L’assicurazione crociera è obbligatoria?
No, normalmente non è obbligatoria. Le compagnie permettono di viaggiare anche senza assicurazione, ma molti crocieristi scelgono comunque di farla per proteggere il valore del viaggio.

Quanto costa un’assicurazione per una crociera?
Il prezzo dipende dal valore della crociera, dalla durata del viaggio e dalla destinazione. In genere si tratta di una piccola percentuale del costo totale della vacanza.

Cosa copre l’assicurazione crociera?
Di solito include alcune garanzie base: annullamento del viaggio, spese mediche durante la crociera e assistenza in caso di necessità. Le coperture possono cambiare da una polizza all’altra.
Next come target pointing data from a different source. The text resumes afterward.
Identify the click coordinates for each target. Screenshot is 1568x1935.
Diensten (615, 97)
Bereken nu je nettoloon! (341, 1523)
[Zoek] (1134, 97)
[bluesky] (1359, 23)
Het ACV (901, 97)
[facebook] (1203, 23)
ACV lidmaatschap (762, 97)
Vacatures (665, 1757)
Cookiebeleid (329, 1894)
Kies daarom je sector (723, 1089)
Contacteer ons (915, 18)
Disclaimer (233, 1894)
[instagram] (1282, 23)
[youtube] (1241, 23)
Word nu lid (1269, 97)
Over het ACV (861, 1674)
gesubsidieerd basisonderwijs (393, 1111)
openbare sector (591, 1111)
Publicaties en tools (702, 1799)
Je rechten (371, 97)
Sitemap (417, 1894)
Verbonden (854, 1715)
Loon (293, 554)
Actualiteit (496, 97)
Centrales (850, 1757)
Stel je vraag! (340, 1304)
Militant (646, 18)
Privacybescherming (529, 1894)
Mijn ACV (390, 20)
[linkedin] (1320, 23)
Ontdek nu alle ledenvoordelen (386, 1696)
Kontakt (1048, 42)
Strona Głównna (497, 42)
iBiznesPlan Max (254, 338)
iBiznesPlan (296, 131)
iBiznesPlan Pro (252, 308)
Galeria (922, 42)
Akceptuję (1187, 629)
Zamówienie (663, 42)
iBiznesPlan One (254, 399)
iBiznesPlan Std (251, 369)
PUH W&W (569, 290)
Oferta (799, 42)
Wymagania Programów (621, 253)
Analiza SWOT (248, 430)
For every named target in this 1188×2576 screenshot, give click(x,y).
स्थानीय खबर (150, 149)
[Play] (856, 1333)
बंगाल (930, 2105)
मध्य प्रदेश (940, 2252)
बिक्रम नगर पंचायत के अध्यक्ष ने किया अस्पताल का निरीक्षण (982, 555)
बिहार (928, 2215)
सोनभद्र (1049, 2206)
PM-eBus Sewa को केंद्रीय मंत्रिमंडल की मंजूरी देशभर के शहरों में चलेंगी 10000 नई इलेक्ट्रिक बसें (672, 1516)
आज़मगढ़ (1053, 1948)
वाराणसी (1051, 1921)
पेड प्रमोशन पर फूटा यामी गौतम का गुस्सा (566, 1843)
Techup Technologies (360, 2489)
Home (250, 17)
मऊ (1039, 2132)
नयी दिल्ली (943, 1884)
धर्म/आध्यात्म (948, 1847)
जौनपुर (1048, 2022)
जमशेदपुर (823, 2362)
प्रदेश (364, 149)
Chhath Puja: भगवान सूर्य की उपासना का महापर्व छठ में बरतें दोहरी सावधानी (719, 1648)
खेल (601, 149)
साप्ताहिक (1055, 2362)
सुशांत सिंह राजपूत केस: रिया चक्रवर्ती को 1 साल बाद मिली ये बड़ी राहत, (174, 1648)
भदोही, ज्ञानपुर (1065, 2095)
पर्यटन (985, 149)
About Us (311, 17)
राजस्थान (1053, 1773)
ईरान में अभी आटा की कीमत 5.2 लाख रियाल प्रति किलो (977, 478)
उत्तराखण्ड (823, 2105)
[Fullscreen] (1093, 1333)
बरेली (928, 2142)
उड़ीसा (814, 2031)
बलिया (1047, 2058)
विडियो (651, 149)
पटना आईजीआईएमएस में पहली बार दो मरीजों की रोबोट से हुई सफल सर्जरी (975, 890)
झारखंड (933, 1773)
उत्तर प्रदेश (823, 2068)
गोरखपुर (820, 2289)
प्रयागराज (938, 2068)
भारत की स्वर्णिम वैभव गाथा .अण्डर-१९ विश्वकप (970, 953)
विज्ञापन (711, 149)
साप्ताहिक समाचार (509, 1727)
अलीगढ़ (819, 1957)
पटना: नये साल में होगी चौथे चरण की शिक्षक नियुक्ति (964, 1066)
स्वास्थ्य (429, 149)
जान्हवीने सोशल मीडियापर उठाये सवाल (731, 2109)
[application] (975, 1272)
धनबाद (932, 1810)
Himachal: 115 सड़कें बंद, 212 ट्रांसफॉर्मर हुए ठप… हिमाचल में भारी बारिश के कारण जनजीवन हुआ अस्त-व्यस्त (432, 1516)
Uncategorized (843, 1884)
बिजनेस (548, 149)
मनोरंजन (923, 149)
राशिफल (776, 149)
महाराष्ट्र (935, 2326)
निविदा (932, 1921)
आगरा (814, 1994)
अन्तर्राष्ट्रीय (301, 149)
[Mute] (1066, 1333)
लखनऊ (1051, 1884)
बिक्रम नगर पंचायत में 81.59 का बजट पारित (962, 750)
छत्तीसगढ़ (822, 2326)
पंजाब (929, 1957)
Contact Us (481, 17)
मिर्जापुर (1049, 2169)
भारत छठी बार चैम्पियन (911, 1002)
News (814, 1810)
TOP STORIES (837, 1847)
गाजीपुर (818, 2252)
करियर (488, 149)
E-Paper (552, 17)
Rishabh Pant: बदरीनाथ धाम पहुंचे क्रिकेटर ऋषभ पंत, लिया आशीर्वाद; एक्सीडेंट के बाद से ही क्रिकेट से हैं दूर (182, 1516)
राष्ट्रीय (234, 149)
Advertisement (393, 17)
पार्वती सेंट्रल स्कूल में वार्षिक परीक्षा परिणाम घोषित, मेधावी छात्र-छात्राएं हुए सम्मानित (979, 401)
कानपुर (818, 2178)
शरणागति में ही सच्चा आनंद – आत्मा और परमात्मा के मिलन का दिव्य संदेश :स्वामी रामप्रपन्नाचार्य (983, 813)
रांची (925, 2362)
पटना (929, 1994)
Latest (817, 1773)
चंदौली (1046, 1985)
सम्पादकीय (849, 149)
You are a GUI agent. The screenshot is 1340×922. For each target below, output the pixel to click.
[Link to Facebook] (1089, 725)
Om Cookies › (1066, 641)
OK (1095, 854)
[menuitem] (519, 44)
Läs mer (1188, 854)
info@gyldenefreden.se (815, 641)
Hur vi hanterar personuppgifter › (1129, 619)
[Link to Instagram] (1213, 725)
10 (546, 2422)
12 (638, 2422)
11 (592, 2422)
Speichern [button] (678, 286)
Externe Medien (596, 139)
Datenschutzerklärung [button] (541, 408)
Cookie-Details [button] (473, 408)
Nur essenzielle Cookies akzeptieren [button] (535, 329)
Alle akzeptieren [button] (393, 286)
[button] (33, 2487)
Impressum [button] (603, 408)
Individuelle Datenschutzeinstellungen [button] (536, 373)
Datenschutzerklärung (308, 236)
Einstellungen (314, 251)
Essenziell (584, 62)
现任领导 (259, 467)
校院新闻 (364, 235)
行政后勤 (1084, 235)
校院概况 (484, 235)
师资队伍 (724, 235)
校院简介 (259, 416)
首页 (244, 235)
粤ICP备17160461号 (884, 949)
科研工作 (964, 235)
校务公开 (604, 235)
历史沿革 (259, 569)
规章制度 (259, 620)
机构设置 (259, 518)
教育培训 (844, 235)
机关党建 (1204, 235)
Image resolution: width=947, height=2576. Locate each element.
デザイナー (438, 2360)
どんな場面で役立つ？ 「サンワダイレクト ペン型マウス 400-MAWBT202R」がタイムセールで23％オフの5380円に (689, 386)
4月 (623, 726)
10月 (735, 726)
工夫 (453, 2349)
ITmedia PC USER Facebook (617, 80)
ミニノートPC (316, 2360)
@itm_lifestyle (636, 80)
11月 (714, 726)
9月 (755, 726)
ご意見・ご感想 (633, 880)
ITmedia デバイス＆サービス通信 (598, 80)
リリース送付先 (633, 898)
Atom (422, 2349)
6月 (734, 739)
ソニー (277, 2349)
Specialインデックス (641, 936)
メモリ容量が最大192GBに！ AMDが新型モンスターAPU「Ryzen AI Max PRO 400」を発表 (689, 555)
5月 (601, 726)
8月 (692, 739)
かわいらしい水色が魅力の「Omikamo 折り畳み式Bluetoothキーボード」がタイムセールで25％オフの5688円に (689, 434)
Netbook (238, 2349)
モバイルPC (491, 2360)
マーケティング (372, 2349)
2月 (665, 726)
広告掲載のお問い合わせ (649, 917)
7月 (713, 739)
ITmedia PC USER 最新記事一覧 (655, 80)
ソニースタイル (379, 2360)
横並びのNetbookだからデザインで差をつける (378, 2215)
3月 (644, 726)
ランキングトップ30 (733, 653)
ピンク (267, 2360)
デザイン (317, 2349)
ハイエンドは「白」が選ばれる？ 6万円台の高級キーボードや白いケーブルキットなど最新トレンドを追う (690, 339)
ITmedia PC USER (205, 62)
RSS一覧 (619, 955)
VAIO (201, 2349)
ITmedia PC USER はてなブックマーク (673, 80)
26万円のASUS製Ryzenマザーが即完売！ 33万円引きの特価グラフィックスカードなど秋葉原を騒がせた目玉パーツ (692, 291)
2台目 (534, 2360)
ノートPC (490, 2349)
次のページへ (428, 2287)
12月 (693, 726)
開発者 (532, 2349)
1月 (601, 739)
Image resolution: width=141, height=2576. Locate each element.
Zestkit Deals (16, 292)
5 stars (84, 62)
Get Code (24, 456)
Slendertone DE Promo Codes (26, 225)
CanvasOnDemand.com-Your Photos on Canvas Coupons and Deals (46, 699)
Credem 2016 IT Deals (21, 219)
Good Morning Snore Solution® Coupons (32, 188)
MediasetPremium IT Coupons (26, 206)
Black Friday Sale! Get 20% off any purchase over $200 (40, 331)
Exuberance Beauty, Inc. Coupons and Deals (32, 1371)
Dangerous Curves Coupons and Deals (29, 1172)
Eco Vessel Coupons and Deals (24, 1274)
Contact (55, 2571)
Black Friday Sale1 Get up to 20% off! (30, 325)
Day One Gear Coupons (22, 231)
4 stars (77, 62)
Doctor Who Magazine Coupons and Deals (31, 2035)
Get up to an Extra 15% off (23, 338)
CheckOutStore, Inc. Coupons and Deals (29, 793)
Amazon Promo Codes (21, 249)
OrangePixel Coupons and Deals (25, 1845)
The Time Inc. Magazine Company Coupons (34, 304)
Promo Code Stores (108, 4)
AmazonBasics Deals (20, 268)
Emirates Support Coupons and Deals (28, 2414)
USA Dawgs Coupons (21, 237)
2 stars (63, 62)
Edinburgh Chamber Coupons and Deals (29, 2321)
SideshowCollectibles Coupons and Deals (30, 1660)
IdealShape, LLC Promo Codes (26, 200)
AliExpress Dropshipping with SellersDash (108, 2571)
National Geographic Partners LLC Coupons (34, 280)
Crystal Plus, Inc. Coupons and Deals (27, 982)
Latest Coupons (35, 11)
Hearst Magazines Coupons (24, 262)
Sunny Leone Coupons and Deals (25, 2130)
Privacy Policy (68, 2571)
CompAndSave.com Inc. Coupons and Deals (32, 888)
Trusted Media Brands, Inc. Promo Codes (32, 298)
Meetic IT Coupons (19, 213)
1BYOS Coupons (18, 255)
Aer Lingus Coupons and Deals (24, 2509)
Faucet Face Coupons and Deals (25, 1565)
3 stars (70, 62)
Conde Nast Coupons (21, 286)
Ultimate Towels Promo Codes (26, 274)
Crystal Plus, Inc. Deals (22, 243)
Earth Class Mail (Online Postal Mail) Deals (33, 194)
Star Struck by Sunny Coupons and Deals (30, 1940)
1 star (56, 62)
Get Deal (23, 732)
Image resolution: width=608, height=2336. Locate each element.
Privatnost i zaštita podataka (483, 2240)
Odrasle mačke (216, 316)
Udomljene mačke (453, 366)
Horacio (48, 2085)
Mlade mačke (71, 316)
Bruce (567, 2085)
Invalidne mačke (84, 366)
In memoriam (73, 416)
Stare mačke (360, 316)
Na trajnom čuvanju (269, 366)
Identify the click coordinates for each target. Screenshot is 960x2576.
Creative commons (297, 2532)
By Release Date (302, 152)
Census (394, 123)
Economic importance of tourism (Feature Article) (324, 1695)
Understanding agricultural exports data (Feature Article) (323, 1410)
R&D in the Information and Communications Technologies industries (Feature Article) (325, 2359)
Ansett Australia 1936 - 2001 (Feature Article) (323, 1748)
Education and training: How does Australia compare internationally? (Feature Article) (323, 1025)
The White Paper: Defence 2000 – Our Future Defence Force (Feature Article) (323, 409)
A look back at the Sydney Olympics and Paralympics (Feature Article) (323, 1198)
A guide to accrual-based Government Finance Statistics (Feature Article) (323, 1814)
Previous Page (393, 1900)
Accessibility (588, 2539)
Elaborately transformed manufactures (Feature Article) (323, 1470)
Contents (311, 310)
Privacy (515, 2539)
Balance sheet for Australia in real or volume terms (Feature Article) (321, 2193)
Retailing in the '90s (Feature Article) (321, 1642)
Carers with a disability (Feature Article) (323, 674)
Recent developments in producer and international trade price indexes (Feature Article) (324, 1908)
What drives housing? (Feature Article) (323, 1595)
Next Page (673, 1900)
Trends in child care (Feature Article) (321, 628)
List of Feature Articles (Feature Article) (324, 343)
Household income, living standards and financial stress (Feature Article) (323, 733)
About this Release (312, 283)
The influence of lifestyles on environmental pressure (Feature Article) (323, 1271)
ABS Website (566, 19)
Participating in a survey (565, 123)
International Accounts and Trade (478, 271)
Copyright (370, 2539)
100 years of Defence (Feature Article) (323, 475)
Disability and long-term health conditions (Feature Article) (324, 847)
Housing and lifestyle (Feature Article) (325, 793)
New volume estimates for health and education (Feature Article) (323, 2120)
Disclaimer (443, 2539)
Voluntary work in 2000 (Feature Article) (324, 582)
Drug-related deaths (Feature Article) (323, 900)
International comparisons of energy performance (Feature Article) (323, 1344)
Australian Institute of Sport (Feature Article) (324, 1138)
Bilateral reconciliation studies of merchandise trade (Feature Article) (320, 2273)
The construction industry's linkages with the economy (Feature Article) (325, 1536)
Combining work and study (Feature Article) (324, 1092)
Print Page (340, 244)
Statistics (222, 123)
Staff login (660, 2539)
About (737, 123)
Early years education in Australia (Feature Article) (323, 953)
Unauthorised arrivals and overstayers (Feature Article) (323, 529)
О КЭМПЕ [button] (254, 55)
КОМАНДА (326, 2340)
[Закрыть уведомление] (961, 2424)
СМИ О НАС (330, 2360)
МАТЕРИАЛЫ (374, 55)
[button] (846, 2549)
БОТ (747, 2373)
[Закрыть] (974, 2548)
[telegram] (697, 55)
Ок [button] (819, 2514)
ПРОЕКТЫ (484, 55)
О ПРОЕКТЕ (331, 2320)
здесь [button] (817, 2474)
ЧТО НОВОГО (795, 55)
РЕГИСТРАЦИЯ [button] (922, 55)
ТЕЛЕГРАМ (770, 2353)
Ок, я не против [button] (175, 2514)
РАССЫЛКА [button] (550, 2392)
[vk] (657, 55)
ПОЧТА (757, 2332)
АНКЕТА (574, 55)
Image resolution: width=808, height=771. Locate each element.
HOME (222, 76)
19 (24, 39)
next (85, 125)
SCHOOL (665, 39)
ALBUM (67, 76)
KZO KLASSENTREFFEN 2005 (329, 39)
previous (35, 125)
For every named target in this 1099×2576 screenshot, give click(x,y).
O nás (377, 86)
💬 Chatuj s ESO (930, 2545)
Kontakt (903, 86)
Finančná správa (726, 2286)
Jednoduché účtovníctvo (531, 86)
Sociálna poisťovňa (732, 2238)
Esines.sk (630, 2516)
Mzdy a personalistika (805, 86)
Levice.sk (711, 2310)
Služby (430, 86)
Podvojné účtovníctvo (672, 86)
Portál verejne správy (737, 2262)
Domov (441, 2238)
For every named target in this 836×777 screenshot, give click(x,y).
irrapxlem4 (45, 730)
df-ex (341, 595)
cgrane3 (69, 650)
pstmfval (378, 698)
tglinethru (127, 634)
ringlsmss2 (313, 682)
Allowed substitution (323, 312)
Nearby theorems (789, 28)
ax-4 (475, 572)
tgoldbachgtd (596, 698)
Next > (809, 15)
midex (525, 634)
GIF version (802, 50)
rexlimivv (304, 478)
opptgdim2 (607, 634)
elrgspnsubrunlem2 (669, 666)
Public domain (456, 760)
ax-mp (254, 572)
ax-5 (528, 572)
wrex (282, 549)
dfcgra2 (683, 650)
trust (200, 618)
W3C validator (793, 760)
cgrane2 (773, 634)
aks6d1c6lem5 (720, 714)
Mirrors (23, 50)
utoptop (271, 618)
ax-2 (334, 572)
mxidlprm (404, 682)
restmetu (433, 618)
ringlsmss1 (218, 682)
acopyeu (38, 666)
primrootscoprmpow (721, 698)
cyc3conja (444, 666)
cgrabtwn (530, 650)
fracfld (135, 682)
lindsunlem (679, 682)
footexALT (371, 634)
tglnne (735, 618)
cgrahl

Serve l’assicurazione per crociere fuori Europa?
Non è obbligatoria, ma è spesso consigliata. Fuori dall’Unione Europea la tessera sanitaria italiana non offre le stesse coperture, quindi una polizza viaggio può essere utile.

L’assicurazione della compagnia basta?
Per crociere semplici può essere sufficiente. Se il viaggio include anche voli o altri servizi, alcune persone preferiscono una polizza esterna con coperture più ampie.

La tessera sanitaria europea vale in crociera?
Vale solo in alcuni paesi europei e non copre tutte le situazioni mediche. Inoltre il medico di bordo è un servizio privato, quindi eventuali visite hanno un costo.

Quando conviene fare l’assicurazione viaggio?
Conviene soprattutto quando la crociera viene prenotata con largo anticipo, quando il viaggio ha un costo importante o quando l’itinerario prevede destinazioni lontane. In questi casi è un modo semplice per proteggere il viaggio.